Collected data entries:
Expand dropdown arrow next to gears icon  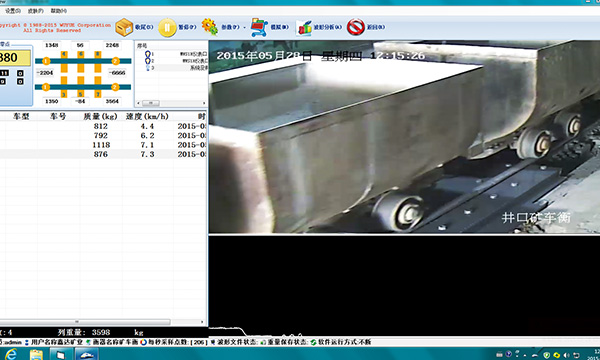click(x=245, y=28)
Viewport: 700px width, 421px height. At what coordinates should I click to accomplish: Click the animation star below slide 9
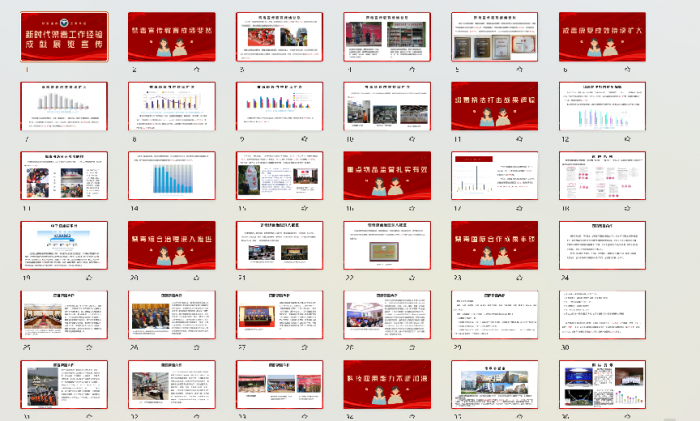click(304, 141)
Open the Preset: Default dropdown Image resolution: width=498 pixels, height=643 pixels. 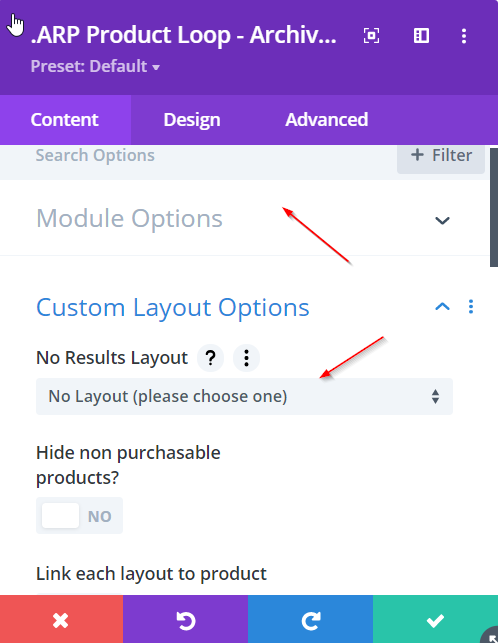(x=95, y=66)
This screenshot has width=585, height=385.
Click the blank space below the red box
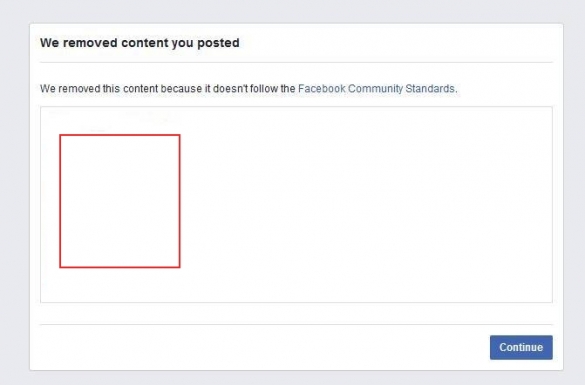120,284
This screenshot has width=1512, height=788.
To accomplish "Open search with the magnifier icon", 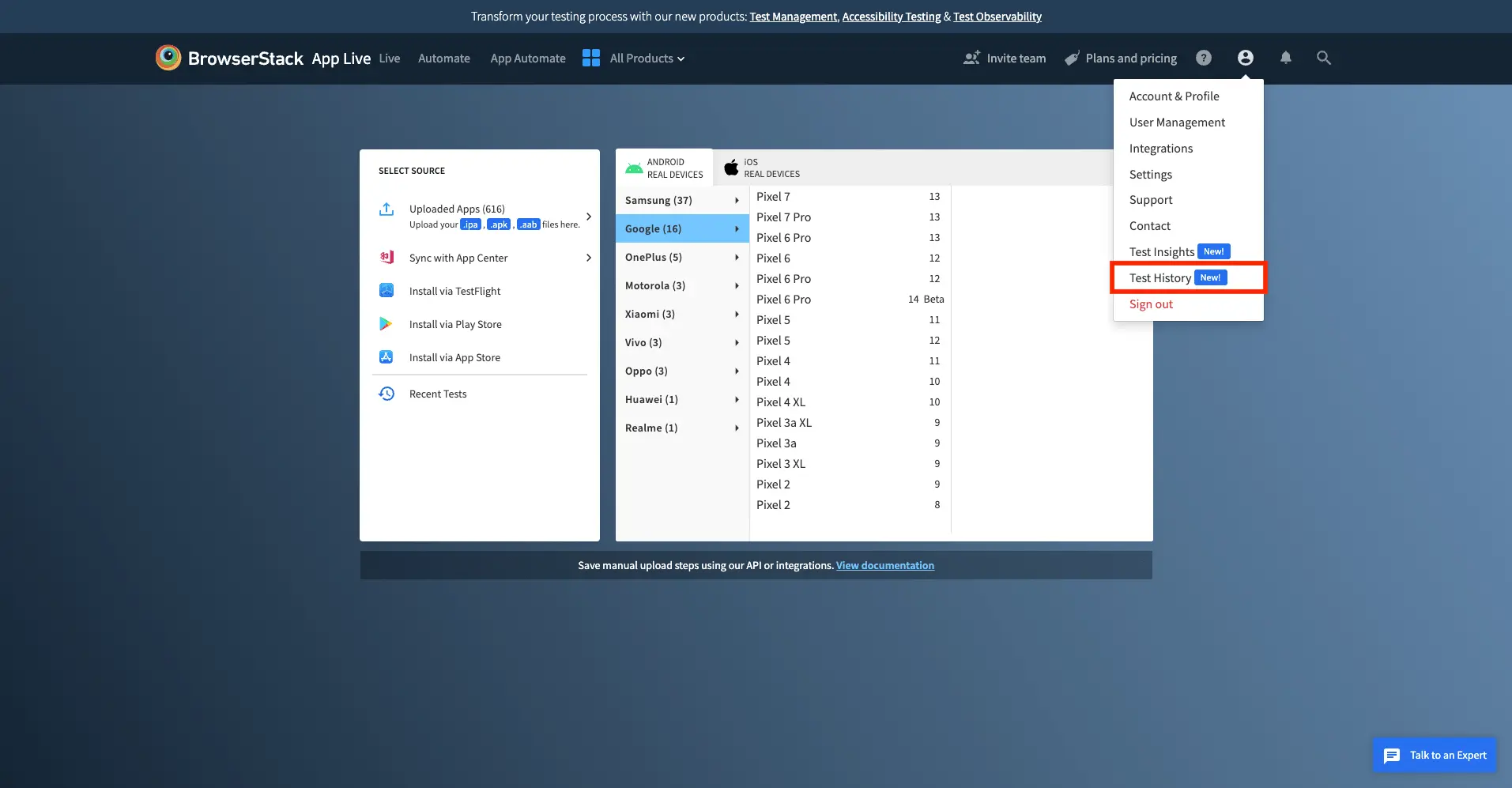I will (1323, 58).
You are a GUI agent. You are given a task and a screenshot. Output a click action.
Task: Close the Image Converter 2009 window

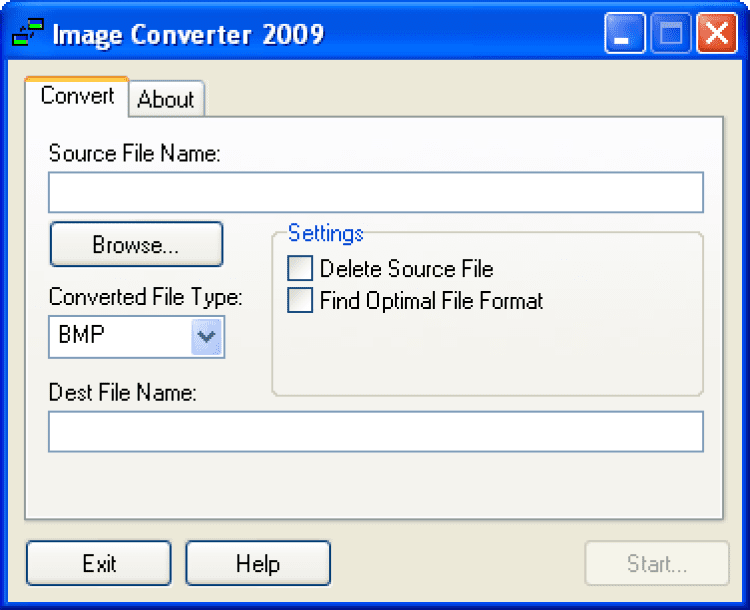point(716,36)
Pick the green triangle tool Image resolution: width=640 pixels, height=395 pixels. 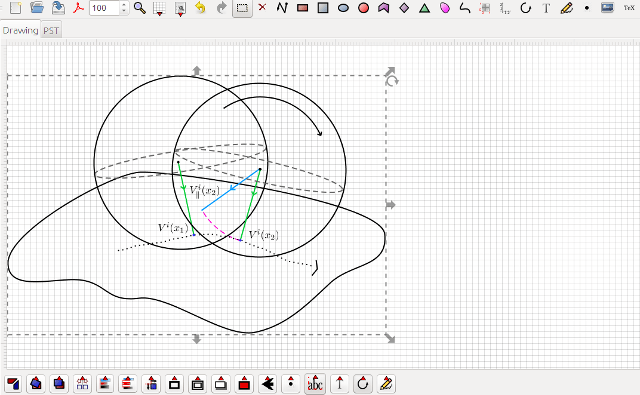[x=424, y=8]
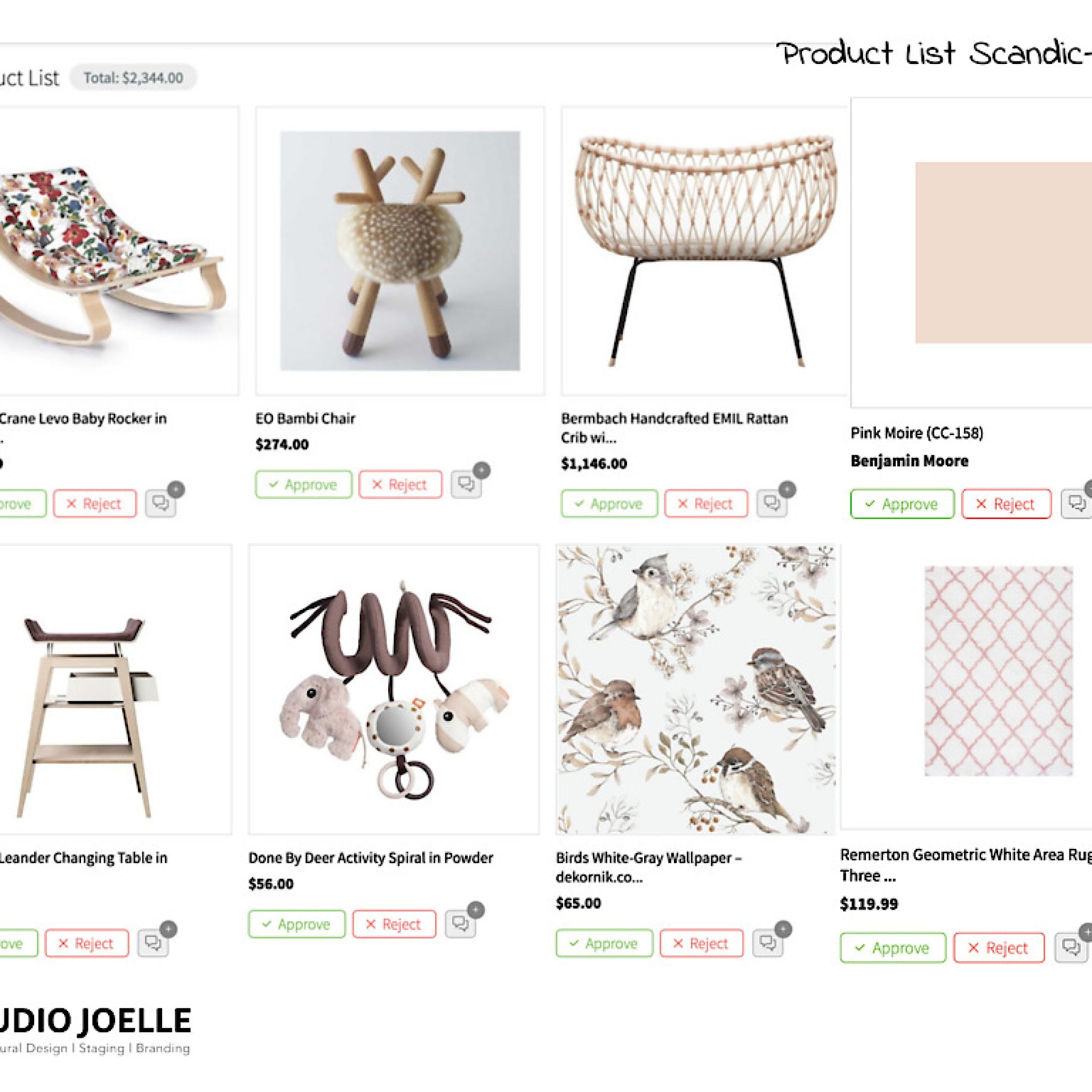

[Required work] Return all lines from the data that include the string "This".

[Solution]
This screenshot has width=585, height=385.
This screenshot has width=1512, height=788.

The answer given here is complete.